The switching process implemented by the system shown in FIG. 5 for the switching of an S1 signal applied to the Yi input of the multiplexer to an S2 signal applied to the Yj input of the multiplexer is the following. First, the microprocessor (14) delivers to the register (18) a data element which corresponds to the selection of the Y15 input of the multiplexer so that the digital signal predetermined by the generator (10) will replace the S1 signal at the multiplexer output. Next, the microprocessor (14) delivers to the register (18) a data element which corresponds to the selection of the Yj input of the multiplexer.
The predetermined digital signal delivered by the generator (10) may consist, for example, of the constant transmission of the preamble of the frames for the S1 and S2 digital signals, or of any other signal which violates the coding principles used for the coding of the sample signals. In the event that the signals are emitted by the UER/AES studio interface, to which reference was made at the beginning of this description, the generator (10) may emit, for example, a clock signal at 1024 kilohertz, and the interval between the transitions correspond therefore to 1.5 times the length of a bit, which violates the principles of the coding used. In other words, the clock signal from generator (10) has a transition about every 1/2 microsecond, while the signals from the UER/AES studio interface have one at least every 1/3 microsecond (3.072 megabits per second and biphase encoding).
A second method of implementation of the invention's switching device is shown in FIG. 6. In this Figure, the items which are identical to those in FIG. 5 carry the same reference numbers. The essential difference with the system in FIG. 5 consists of the fact that there is no provision for a generator for a particular signal connected to one of the data inputs of the multiplexer, and by the fact that the characteristic sequence introduced during switching is a constant logic state resulting from a command impulse applied to the chip selection input of the multiplexer (2).
In this method of implementation, the signal delivered by the address decoder (22) to select the register (18) is also applied to the selection input of the multiplexer (2), in order to de-select the multiplexer and force its entry into a determined state. The signal applied to the selection input of the multiplexer (2) has a length at least equal to 1.5 times the length of a bit. The length of this impulse may be obtained by any appropriate means, such as, for example, proper disposition of the ACK discharge line of the address decoder (22).

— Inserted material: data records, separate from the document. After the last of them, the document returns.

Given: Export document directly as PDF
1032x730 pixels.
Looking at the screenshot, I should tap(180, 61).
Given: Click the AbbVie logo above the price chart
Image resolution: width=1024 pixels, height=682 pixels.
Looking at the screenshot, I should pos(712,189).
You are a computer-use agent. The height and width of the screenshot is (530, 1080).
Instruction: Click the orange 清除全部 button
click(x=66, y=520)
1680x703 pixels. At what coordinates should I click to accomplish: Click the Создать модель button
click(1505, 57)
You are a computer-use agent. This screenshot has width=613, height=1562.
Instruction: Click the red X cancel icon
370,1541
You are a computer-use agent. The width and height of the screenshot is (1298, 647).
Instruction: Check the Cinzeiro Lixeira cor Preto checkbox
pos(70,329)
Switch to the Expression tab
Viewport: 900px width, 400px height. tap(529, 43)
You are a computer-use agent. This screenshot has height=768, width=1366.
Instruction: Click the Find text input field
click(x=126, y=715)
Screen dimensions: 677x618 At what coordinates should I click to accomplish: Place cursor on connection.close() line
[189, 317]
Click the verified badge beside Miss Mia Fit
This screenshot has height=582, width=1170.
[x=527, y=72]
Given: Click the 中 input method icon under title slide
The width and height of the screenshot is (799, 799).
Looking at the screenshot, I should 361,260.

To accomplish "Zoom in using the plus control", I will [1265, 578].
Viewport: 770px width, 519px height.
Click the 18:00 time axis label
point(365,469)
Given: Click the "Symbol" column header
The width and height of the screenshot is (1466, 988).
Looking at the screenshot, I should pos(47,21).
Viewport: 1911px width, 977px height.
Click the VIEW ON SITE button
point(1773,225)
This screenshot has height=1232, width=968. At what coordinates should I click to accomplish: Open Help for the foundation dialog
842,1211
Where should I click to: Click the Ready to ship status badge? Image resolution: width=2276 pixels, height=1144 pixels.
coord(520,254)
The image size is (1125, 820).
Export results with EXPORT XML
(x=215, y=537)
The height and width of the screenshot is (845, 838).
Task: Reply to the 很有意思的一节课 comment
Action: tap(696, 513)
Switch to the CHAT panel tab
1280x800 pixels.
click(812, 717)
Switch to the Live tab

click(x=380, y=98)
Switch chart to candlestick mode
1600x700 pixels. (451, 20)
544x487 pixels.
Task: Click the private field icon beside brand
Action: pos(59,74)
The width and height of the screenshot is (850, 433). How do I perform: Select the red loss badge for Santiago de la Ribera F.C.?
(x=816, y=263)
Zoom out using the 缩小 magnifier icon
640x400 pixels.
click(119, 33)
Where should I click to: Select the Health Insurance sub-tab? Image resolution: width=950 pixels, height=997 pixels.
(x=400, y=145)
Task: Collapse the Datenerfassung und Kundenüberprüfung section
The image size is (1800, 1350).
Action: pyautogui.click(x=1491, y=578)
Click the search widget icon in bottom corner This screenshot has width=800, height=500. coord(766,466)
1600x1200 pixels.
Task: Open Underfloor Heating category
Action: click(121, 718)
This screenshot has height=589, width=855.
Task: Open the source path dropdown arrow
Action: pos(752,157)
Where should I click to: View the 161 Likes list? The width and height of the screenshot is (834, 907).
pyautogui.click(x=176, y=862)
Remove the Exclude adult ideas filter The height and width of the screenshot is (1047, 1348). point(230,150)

The resultant signal, SR produced in accordance with the invention, by switching between the two digital signals S1 and S2, is shown in FIG. 7.
This SR signal has a particular sequence, SP, inserted between the S1 digital signal and the S2 digital signal. This signal is received by a receiver, which may be included in the UER/AES studio interface, and which is designed in a conventional manner so that it can detect in the appropriate way the transmission and/or code violation errors, and in particular the SP sequence, and so that it can provide appropriate processing of the data received.